MT-bench for all models was run in June 2024 using GPT-4.

MMLU, GPQA, GSM-8K & MATH were all calculated using the Language Model Evaluation Harness.

Our proprietary function calling benchmark will be open sourced in the coming months - half of it is composed of quickstart examples found in gptscript.

note

Some of the LLMs above require using custom libraries to post-process LLM generated tool calls. We followed those models' recommendations and guidelines in our evaluation.

mistralai/Mistral-7B-Instruct-v0.3 required mistral-inference library to extract function calls.

NousResearch/Hermes-2-Pro-Llama-3-8B required hermes-function-calling.

gorilla-llm/gorilla-openfunctions-v2 required special prompting detailed in their Github repo.

Nexusflow/NexusRaven-V2-13B required nexusraven-pip.

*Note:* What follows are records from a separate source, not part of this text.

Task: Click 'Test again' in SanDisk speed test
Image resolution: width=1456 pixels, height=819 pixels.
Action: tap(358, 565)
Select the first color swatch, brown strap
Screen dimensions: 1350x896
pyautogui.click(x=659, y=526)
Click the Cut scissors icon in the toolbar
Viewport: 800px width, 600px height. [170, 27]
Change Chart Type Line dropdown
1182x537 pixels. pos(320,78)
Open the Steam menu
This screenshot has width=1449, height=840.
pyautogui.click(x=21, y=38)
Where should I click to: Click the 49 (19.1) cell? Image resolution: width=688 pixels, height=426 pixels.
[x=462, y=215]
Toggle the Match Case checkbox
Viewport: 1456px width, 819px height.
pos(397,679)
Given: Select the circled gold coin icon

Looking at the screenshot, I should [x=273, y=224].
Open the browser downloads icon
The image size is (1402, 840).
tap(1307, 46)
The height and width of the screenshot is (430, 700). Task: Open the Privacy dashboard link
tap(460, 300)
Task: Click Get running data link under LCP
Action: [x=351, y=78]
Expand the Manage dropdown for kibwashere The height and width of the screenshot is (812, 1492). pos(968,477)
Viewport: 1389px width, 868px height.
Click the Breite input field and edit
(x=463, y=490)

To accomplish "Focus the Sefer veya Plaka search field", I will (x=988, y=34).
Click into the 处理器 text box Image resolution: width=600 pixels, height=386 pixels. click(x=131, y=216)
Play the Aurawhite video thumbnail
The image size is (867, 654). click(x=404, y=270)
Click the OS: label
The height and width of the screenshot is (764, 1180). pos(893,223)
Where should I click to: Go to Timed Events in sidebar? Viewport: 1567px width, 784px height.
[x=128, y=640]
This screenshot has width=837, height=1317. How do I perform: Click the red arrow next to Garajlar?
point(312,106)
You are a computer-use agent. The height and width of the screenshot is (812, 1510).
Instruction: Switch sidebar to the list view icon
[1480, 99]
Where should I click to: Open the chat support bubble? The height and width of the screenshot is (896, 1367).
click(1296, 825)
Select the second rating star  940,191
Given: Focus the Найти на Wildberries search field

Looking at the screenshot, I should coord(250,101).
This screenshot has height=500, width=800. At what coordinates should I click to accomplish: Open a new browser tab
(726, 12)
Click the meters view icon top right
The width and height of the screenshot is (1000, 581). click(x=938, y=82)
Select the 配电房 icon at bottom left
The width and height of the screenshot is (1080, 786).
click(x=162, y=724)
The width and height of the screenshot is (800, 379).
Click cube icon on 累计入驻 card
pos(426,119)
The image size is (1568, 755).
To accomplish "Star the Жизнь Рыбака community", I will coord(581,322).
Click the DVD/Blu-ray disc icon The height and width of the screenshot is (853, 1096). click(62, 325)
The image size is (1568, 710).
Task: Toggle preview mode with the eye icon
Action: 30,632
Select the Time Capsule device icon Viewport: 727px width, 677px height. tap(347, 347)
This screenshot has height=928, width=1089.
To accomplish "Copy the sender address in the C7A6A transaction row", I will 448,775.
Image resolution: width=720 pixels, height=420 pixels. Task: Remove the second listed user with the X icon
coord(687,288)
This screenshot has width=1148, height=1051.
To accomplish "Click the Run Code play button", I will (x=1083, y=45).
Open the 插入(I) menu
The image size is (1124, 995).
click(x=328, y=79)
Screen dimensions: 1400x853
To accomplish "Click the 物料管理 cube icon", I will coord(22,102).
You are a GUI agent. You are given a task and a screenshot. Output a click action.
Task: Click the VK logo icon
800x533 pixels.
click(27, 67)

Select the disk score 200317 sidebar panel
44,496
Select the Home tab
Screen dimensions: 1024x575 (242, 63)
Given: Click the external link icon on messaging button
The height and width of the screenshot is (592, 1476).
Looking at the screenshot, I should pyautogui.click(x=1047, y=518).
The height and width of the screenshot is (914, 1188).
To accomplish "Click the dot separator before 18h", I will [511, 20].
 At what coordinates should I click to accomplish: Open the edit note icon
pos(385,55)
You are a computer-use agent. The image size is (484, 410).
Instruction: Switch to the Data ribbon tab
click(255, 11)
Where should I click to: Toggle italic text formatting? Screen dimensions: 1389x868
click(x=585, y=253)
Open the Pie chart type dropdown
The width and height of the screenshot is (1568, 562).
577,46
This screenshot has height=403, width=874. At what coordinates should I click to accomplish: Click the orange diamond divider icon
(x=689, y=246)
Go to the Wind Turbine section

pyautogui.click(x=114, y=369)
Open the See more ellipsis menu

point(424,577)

functionary-small-v2.5 and functionary-medium-v3.0 models are tested using MeetKai's functionary with the vllm framework. For each model, we compared the results with functionary's Grammar Sampling feature enabled and disabled, taking the highest score from either configuration. The functionary-small-v2.5 model achieved a higher score than the functionary-medium-v3.0 model, primarily due to the medium model exhibiting more hallucinations in some of our more advanced test cases.

groq/Llama-3-Groq-8B-Tool-Use and groq/Llama-3-Groq-70B-Tool-Use are tested using groq's API.

Meta/Llama-3.1-8B-Instruct and Meta/Llama-3.1-70B-Instruct are tested using Meta's Llama3.1 official docs of User-defined Custom tool calling.

∔ Nexusflow/NexusRaven-V2-13B and gorilla-llm/gorilla-openfunctions-v2 don't accept tool observations, the result of running a tool or function once the LLM calls it, so we appended the observation to the prompt.